We did a bit of both. It’s probably true to say that a lot of word of mouth was involved. Essentially, if you go in and you do a good training assignment, some of these training assignments can take 2 or 3 years.

It’s only when you focus down that you become successful. Click To Tweet

We’re not talking about a one-day workshop and $5,000 or $10,000 later.

We’re talking six figures. Our clients get together and they talk about things that they’ve done. You then get a call out of the blue. In many ways, what we did was, we built multi-client seminars, charged a very low amount for them.

What will be the amount just roughly?

It’s $1,000 a head. To come in for a day and experience some of the training, we get 15 or 20 people in a room from different industries.

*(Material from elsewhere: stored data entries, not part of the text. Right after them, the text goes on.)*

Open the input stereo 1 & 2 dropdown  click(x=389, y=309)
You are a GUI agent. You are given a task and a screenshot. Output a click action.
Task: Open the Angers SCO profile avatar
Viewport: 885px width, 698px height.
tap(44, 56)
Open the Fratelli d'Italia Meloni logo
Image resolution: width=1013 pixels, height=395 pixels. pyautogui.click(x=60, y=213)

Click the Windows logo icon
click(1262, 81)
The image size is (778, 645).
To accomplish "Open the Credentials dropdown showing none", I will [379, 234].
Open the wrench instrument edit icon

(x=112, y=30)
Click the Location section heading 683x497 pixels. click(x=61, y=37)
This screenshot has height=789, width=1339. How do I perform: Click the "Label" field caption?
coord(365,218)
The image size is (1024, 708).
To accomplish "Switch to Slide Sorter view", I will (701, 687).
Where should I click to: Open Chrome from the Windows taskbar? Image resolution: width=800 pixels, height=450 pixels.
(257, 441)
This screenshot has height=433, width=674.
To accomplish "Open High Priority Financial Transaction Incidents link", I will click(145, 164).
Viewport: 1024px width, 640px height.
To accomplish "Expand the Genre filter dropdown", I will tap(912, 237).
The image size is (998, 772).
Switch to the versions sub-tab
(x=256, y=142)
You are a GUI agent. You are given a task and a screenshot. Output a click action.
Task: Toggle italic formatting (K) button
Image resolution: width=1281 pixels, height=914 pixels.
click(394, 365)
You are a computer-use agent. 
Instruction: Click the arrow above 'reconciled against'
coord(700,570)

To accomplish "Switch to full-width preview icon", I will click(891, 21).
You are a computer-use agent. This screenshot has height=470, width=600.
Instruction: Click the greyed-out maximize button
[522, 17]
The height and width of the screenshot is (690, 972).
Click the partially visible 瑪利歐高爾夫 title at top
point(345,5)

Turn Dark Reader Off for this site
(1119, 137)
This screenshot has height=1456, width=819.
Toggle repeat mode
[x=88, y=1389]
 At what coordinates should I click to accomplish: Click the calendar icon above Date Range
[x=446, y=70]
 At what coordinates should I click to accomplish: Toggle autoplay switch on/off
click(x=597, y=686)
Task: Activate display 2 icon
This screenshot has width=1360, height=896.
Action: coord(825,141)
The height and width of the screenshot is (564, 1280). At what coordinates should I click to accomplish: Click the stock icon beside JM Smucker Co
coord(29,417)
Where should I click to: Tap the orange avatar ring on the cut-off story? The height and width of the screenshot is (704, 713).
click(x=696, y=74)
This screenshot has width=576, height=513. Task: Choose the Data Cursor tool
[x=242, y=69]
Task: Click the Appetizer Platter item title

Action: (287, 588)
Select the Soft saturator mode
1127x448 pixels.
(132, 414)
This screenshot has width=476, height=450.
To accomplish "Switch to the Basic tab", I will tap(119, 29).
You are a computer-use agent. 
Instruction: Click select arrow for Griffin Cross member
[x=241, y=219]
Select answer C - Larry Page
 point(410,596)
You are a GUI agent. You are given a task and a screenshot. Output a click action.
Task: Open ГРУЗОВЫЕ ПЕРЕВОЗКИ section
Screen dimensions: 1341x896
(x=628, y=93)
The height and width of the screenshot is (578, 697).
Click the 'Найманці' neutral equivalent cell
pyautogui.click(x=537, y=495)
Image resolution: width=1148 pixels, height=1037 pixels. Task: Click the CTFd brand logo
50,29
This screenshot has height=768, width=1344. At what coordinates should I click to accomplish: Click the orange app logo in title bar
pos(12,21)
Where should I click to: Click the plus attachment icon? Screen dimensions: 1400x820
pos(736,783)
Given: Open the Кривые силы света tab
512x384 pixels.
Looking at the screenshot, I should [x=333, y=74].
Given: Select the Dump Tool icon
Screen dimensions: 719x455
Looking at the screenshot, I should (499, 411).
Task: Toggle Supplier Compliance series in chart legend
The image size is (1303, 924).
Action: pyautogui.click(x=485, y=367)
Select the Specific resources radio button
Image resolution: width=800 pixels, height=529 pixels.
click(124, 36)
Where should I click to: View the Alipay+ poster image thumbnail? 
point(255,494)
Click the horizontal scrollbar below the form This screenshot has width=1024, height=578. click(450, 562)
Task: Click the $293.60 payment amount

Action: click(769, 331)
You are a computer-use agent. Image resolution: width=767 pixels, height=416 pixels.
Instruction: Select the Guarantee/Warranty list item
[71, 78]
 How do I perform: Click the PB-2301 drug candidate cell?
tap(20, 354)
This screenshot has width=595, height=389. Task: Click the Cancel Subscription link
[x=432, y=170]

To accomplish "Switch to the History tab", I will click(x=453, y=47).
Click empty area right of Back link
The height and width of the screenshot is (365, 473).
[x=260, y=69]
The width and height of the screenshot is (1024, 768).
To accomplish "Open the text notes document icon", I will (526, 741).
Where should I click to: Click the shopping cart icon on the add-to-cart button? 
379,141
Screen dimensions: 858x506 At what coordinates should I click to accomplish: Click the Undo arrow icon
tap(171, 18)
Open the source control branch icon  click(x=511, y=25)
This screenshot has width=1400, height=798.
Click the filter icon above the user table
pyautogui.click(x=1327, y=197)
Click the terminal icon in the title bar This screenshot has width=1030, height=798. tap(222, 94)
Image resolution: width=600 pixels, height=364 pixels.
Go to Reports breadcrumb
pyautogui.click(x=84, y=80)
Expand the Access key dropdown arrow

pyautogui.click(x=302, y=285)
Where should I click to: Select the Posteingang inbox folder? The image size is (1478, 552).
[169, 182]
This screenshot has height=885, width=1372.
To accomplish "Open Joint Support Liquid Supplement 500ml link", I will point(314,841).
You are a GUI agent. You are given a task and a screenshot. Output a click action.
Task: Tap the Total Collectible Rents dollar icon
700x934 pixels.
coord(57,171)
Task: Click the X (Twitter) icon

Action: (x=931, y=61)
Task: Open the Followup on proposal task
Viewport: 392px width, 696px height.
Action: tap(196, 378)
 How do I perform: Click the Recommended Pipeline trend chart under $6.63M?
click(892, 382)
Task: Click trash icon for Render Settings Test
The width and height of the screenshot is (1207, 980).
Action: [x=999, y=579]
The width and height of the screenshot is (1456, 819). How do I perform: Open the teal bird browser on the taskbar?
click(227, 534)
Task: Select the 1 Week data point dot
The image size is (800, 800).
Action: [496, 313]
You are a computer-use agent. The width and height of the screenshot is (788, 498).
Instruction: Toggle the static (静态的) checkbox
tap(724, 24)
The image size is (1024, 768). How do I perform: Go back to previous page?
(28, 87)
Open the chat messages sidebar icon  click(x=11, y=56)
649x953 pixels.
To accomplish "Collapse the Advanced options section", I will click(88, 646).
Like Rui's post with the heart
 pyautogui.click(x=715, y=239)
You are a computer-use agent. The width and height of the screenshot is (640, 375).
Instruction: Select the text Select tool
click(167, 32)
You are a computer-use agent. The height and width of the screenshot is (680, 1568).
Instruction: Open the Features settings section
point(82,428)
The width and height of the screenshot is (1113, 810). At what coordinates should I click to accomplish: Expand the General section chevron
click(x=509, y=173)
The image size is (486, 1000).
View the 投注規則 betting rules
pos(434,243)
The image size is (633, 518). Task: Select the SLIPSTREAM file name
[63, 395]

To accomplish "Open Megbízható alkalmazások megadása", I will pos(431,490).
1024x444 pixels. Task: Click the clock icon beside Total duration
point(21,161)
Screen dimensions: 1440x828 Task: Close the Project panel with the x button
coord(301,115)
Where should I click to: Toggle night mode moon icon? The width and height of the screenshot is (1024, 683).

How did you market that? Was it sending emails, making phone calls, posting on LinkedIn or something?

All of the above. Also, through our supply-side clients as well because they all have corporate clients. We’d get them to organize a seminar of their clients and then we’d come in. For those supply-side clients, that was a huge marketing boom for them. They all seem to be providing a free service to their client.

Would they pay you at discounted rates? If the typical was $1,000, would they pay you $800 or something? Would they pay the full price?

They would get a very discounted rate. We’d have fifteen people in a room and maybe charge $5,000 or $7,000 to our clients.

It’s a value-add for them. They get their clients together. They’re providing this free experience, which is very valuable and appreciated by their clients. Did that lead to business opportunities for you from doing that?

Yes. You’re probably looking at 1 in 10, 1 in 15, who would become a business opportunity and it may take a year, two years. You have to have this great patience. The other thing that we very successfully did, and this was one of my partners who thought this up, was to approach trade associations and offered to do webinar series of the training modules to their members. That’s a relatively low price to the association because they don’t have a lot of money usually. That then spreads the word because a lot of people experienced it online.

Simon, those are some great information. I appreciate you sharing it here. I want to take a moment because you publish a book called For The People. Tell us a little bit about what that book is, the topic of it, and then I also want to find out from you where people can go to learn more about the book and you as well.

It has nothing to do with market research, data analytics or anything like that. This is returning to my roots. This is a political science book. You and I were chatting before, I grew up in South Africa during the apartheid years. I have a very firsthand experience of what it’s like to live in a totalitarian society. My father was a major anti-apartheid activist. I’ve worked in other countries of that nature as well. As we have been proceeding in the last few years, I have started to notice tell-tale signals of the same things happening here. Instead of throwing my hands up, I decided that I would write a book about how we could have a different system. A system of society and government that would work much better for everybody. I did that through the lens of Maslow’s Hierarchy.

CSP 142 | Marketing Methods

 

Where can people go to learn more about your book?

They can go to my website, SimonChadwick.us. It’s also on Amazon and BarnesAndNoble.com. If you’ve got great bookstores, it’s probably in there too but it’s a manifesto.

Simon, thank you so much for coming on.

It’s been a real pleasure, Michael. Thank you very much.